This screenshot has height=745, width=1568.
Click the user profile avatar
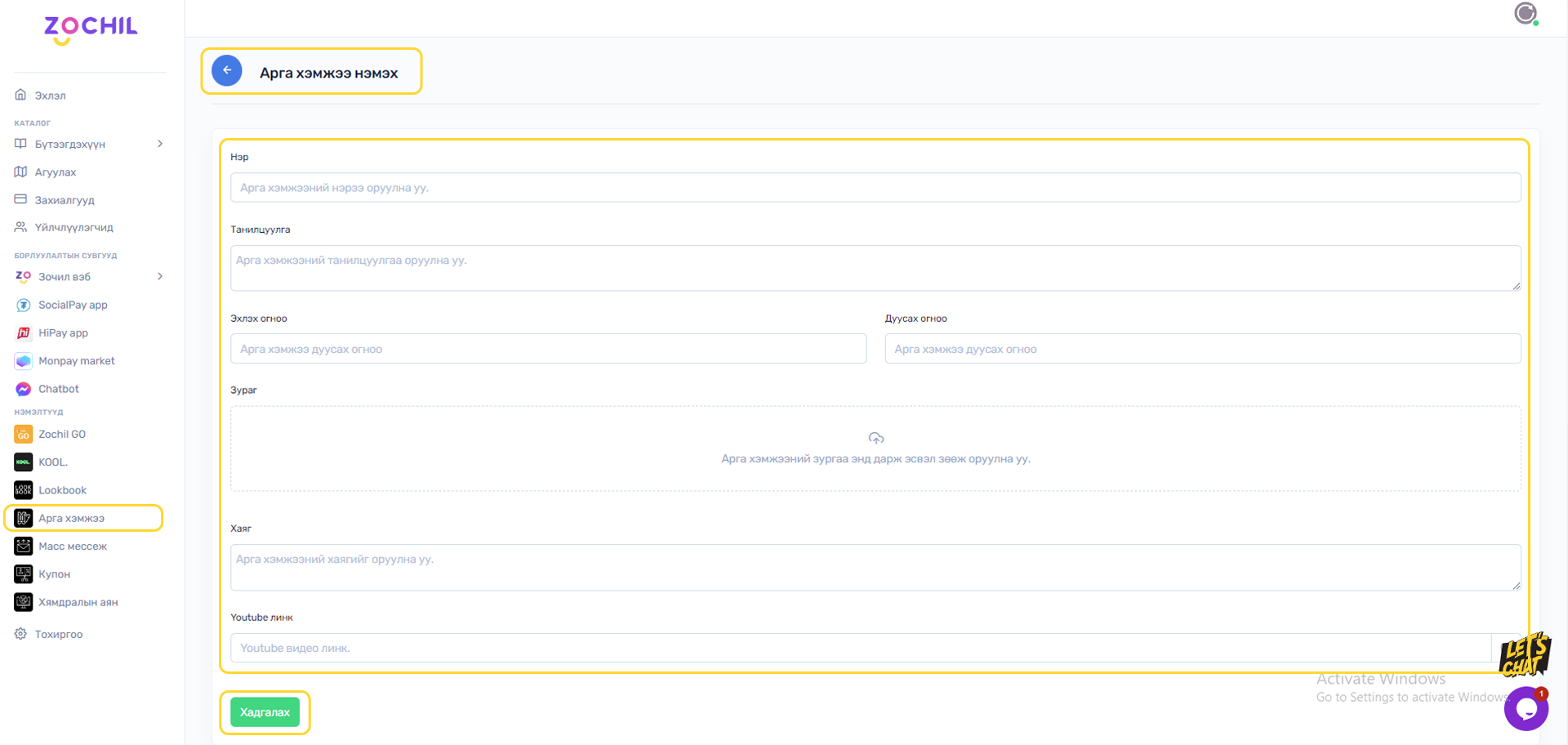point(1525,14)
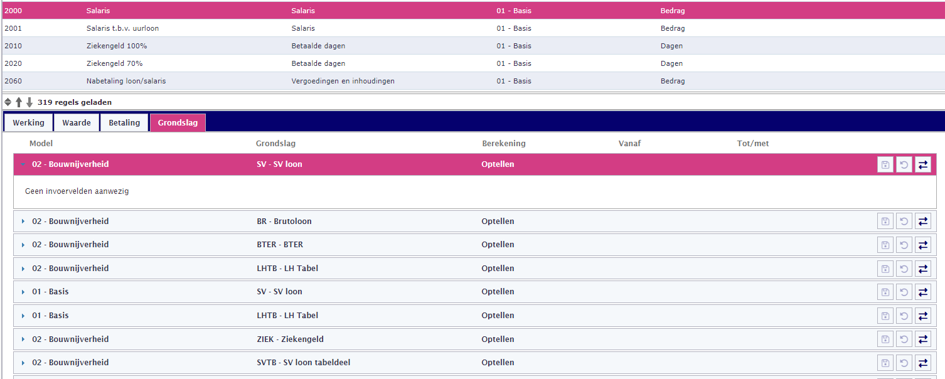
Task: Switch to the Werking tab
Action: coord(28,122)
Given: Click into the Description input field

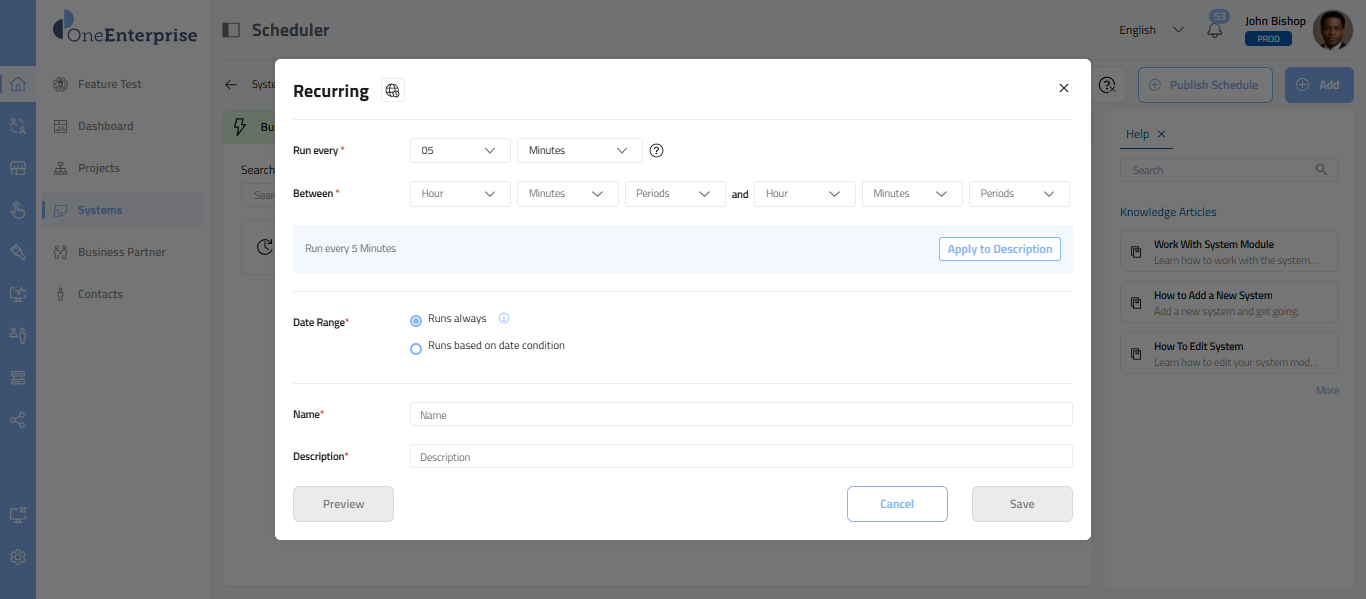Looking at the screenshot, I should click(740, 457).
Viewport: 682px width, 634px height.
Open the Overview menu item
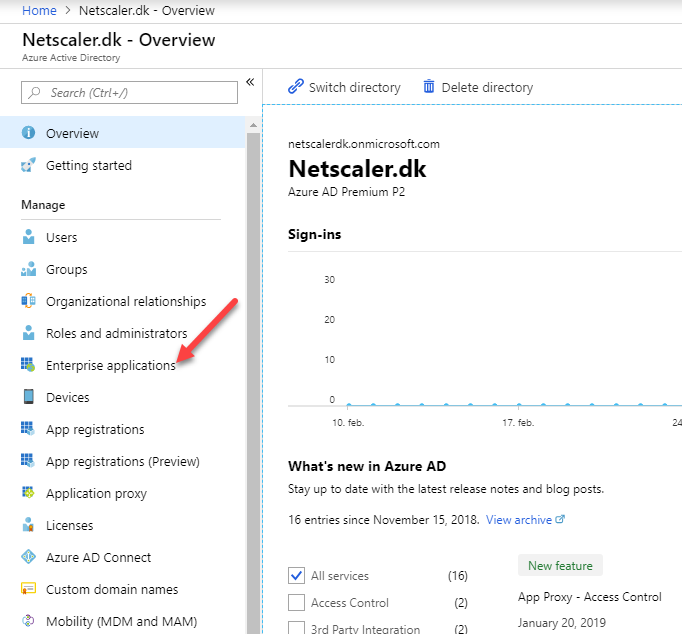[x=123, y=133]
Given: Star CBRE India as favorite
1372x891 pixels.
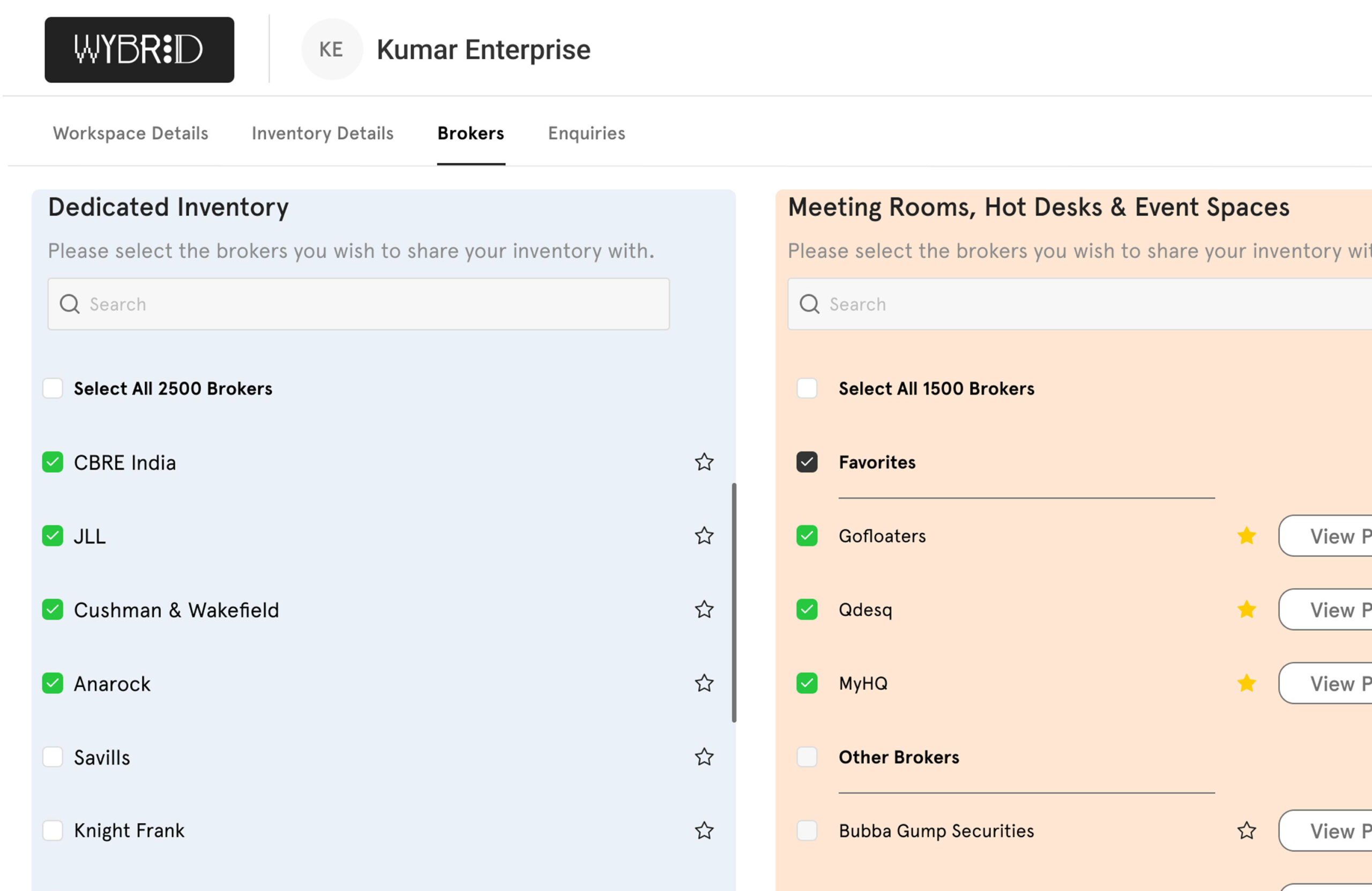Looking at the screenshot, I should [704, 462].
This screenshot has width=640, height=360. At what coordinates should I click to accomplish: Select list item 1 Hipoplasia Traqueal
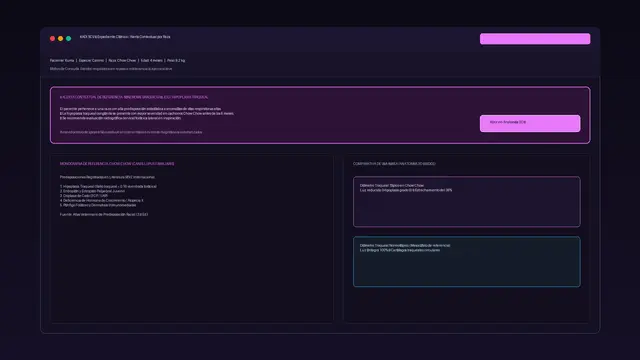[108, 187]
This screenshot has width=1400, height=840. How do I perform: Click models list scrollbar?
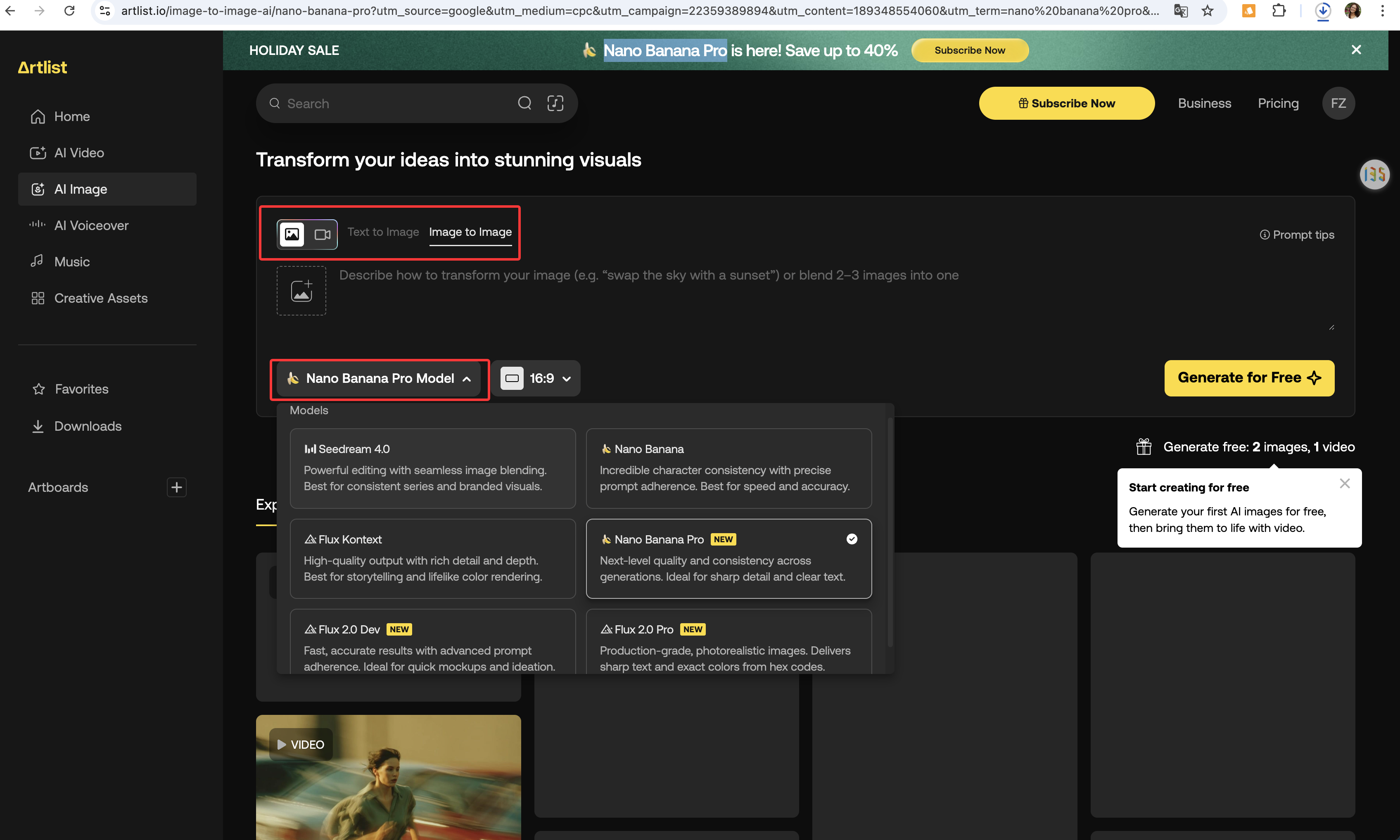pyautogui.click(x=890, y=532)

________________________

__Written exercise__: Reproduce every entry above verbatim, omitting the pictures.

__Exercise result__:
This screenshot has height=745, width=1568.
Click the user profile avatar
point(1525,14)
Task: Switch to the Werking tab
Action: coord(28,122)
Given: Click into the Description input field

Looking at the screenshot, I should click(740, 457).
Viewport: 682px width, 634px height.
Open the Overview menu item
[x=123, y=133]
Given: Star CBRE India as favorite
1372x891 pixels.
Looking at the screenshot, I should [704, 462].
This screenshot has width=640, height=360. At what coordinates should I click to accomplish: Select list item 1 Hipoplasia Traqueal
[108, 187]
This screenshot has width=1400, height=840. How do I perform: Click models list scrollbar?
pyautogui.click(x=890, y=532)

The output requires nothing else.